🤖 AI Summary
This work addresses the capability bottlenecks of AI agents in scientific reproducibility tasks, particularly for rapidly reproducing LLM training optimizations (e.g., based on NanoGPT).
Method: We introduce the first automated benchmark grounded in a “speed race” paradigm, comprising 19 executable, hardware-aware algorithm reproduction tasks.
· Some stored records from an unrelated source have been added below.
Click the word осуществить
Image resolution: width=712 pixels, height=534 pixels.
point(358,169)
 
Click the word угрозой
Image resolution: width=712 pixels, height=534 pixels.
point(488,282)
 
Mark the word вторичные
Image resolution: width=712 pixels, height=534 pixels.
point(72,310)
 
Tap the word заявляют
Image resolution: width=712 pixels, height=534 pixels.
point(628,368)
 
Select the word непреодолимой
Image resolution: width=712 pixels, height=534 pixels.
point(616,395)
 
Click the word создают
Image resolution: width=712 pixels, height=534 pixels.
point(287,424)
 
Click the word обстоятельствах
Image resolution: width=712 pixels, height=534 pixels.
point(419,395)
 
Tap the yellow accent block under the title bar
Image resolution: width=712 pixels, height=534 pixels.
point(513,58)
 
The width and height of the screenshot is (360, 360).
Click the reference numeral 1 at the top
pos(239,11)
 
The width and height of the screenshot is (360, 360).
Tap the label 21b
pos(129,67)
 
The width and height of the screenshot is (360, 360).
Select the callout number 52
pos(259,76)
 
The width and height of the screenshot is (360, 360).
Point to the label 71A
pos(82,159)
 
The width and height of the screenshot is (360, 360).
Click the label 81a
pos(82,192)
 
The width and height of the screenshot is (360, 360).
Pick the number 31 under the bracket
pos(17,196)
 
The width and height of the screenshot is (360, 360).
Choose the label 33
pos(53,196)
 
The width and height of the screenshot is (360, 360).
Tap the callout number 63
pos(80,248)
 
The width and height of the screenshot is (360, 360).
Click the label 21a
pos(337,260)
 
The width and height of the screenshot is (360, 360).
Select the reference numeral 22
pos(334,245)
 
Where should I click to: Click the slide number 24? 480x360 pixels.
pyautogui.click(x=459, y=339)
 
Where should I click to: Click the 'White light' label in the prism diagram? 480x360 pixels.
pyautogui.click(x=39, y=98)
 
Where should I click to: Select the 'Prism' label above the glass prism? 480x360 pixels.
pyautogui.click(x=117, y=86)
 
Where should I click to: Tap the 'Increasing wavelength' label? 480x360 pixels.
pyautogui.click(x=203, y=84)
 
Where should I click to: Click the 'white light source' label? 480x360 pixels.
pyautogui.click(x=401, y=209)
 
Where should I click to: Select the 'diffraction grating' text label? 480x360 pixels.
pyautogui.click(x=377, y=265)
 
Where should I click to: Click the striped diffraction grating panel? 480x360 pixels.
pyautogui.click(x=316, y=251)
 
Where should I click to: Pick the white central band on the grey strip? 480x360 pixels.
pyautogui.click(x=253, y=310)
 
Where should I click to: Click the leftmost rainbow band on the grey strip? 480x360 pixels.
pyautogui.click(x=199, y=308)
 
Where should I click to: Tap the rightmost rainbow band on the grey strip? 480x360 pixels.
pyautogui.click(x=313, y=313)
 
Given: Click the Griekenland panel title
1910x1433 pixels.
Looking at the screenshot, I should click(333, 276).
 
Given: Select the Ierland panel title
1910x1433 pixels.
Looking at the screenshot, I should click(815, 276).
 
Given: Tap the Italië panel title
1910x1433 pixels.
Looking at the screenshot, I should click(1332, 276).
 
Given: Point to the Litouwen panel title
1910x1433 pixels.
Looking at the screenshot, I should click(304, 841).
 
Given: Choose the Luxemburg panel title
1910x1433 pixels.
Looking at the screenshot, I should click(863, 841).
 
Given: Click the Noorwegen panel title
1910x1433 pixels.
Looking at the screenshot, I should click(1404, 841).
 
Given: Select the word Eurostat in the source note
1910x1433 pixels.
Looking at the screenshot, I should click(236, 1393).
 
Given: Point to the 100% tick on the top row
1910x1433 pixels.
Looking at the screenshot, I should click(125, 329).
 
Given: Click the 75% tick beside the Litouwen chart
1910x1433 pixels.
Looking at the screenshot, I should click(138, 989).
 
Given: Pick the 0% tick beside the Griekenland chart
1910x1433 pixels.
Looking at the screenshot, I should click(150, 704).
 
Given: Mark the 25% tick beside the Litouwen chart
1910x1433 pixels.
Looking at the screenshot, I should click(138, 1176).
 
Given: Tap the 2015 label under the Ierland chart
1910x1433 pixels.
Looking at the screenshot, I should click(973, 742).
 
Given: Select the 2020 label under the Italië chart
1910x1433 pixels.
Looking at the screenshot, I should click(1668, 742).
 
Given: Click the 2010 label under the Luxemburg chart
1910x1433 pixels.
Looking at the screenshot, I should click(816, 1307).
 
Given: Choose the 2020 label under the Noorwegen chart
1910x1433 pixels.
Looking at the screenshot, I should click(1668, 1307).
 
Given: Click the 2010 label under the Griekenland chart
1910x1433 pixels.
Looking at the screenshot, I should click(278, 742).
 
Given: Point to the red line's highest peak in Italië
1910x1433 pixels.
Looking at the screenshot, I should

The benchmark integrates multi-level prompts—including pseudocode and paper-style descriptions—and leverages state-of-the-art reasoning-oriented LLMs and frameworks for end-to-end code generation and optimization.
Contribution/Results: It establishes the first non-saturating quantitative evaluation of AI-driven scientific automation. Empirical results reveal that even top-tier reasoning LLMs, under strong prompting, fail to reliably reproduce well-documented training optimizations—exposing critical limitations in algorithmic comprehension, system-level co-design, and scientific reasoning. This highlights a fundamental gap between current LLM capabilities and the rigorous demands of autonomous AI research.
📝 Abstract
Rapid advancements in large language models (LLMs) have the potential to assist in scientific progress. A critical capability toward this endeavor is the ability to reproduce existing work. To evaluate the ability of AI agents to reproduce results in an active research area, we introduce the Automated LLM Speedrunning Benchmark, leveraging the research community contributions on the NanoGPT speedrun, a competition to train a GPT-2 model in the shortest time. Each of the 19 speedrun tasks provides the agent with the previous records training script, optionally paired with one of three hint formats, ranging from pseudocode to paper-like descriptions of the new records improvements. Records execute quickly by design and speedrun improvements encompass diverse code-level changes, ranging from high-level algorithmic advancements to hardware-aware optimizations. These features make the benchmark both accessible and realistic for the frontier problem of improving LLM training. We find that recent reasoning LLMs combined with SoTA scaffolds struggle to reimplement already-known innovations in our benchmark, even when given detailed hints. Our benchmark thus provides a simple, non-saturated measure of an LLMs ability to automate scientific reproduction, a necessary (but not sufficient) skill for an autonomous research agent.